Road sector reform is a monumental task that the Kyrgyz government cannot accomplish alone.
Why is the Kyrgyz Republic pursuing road sector reform? One obvious reason is to make sector operations more efficient and effective in light of limited resources.
Several factors drive the push for reform in this regard, such as a historic lack of transparency in the use of allotted sector funds, unclear distribution of responsibility between each level of management, and the country’s limited revenue stream.
Another key reason, however, is the importance of establishing a stake in transit traffic in Central Asia.
The government recognizes the Kyrgyz Republic’s strategic location at the crossroads of the region, and the potential for economic growth that can be generated by its international roads. Such a road network needs to be robust for the country to take better advantage of the Eurasian Customs Union and the Belt and Road Initiative, and to raise its profile in the global economy.

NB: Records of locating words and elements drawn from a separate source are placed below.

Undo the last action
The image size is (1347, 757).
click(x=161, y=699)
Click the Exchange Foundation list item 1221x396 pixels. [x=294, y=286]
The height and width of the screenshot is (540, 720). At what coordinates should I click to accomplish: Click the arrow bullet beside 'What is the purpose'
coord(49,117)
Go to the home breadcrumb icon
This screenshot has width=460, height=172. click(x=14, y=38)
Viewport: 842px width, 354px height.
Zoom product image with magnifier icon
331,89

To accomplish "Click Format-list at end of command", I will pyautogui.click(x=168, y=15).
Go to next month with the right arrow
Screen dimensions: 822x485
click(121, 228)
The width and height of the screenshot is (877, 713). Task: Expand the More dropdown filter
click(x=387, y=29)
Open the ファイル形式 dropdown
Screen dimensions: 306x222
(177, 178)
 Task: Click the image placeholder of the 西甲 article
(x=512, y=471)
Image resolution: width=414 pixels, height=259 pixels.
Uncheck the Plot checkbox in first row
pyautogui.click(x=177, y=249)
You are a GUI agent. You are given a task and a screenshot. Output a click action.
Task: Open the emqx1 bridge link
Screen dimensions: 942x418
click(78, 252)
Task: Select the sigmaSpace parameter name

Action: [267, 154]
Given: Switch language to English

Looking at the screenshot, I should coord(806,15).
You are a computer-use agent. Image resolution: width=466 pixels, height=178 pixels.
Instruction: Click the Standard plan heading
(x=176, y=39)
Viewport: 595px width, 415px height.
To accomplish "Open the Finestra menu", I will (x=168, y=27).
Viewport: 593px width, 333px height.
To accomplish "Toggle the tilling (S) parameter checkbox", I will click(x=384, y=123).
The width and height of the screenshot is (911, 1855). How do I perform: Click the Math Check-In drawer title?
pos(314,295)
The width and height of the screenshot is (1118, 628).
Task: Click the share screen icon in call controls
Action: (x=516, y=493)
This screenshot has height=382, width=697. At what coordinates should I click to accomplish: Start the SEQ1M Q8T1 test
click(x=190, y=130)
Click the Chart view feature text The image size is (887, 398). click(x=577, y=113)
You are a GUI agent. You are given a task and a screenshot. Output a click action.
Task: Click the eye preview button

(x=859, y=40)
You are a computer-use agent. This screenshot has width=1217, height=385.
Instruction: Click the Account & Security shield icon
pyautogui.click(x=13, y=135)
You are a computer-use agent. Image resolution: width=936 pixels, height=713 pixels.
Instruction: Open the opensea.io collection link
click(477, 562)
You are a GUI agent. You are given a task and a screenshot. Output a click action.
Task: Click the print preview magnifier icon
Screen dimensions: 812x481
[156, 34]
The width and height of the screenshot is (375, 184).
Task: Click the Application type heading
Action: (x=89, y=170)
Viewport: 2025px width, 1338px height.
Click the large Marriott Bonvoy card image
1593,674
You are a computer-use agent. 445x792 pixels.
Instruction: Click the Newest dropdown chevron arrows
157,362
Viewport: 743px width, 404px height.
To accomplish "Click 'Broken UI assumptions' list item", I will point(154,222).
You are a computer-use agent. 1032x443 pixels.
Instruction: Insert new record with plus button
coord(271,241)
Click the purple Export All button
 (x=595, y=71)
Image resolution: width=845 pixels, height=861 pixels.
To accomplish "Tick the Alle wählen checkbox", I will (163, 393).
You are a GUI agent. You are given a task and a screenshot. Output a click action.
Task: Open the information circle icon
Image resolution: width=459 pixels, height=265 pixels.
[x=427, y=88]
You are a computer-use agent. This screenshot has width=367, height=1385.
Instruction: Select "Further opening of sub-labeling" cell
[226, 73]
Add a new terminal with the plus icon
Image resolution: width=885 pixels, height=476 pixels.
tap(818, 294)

With such high stakes involved, the old way of running the road sector simply will not work.
The government approved in 2015 its Road Sector Strategy, which seeks to promote economic development by providing access to markets for goods, labor and social services, and make the whole sector more sustainable by improving the road sector management system. The Kyrgyz Republic is following an aggressive agenda to ensure its role as a key player in transit trade, and in the development of a regional road network in Central Asia.
Key priorities include a staged reform of road sector management, creating a research and development center for the sector, and expanding the country’s international roads by 60%, from 1,600 km to 2,675 km by 2025.
The road sector reform aims to provide transparency in the use of budget funds, a clear distribution of responsibilities between each level of management, and to modernize road technical regulations.
The first stage of the reform process, which includes a realignment of the Ministry of Transport and Roads, consolidating road maintenance units, and gradually moving toward a client-contractor relationship, is almost completed. Sixteen legislative acts have been drafted to formalize the changes.
With the reforms, the government hopes to meet a key development challenge: maintain the country’s 34,000 km of roads in good condition while it expands its international road network.
Road sector reform is a monumental task
While aggressive borrowing from bilateral and multilateral partners may suffice in the short term, more sustainable solutions are needed if the road assets built are to be protected from deteriorating too quickly with increasing traffic.
Development partners, including ADB, are assisting the government on many fronts to safeguard its road assets. They are helping the Kyrgyz Republic take stock of its road infrastructure; devise legal, financial, and institutional solutions to enhance sustainability; and implement the performance-based maintenance contract method for more effective use of resources in road preservation.
These are all monumental tasks that the government cannot accomplish alone.
Through its partnership over the past twenty years, ADB has assisted the country in developing its road network, rehabilitating nearly 900 km of roads. The challenge now is to help the government exploit and manage its potential for economic growth through its road assets.
Last month, more than 80 road sector stakeholders gathered in Bishkek to participate in the Kyrgyz Republic International Road Sector Conference organized by the Ministry of Transport and Roads, with support from ADB. The conference was held to highlight progress in road sector reform, and analyze current Kyrgyz road development and maintenance trends.
Development and other sector partners shared experience in public-private partnerships, procurement challenges, and environment and resettlement safeguards. International experts discussed the road asset management system and performance-based maintenance contract system that the Kyrgyz Republic is piloting.
Participants also raised concerns about road safety issues and accident rates in the country.
In one candid moment during the conference, a presenter was asked why, despite so many difficulties in awarding performance-based maintenance contracts, the country was still trying this method.
“If we were always afraid of failure,” the presenter replied, “many great inventions and changes would never have happened.”
Road sector reform to meet a long-term development agenda in the Kyrgyz Republic is one of these great changes. We expect a lot of hard work and a number of failures, but we still help to make change happen.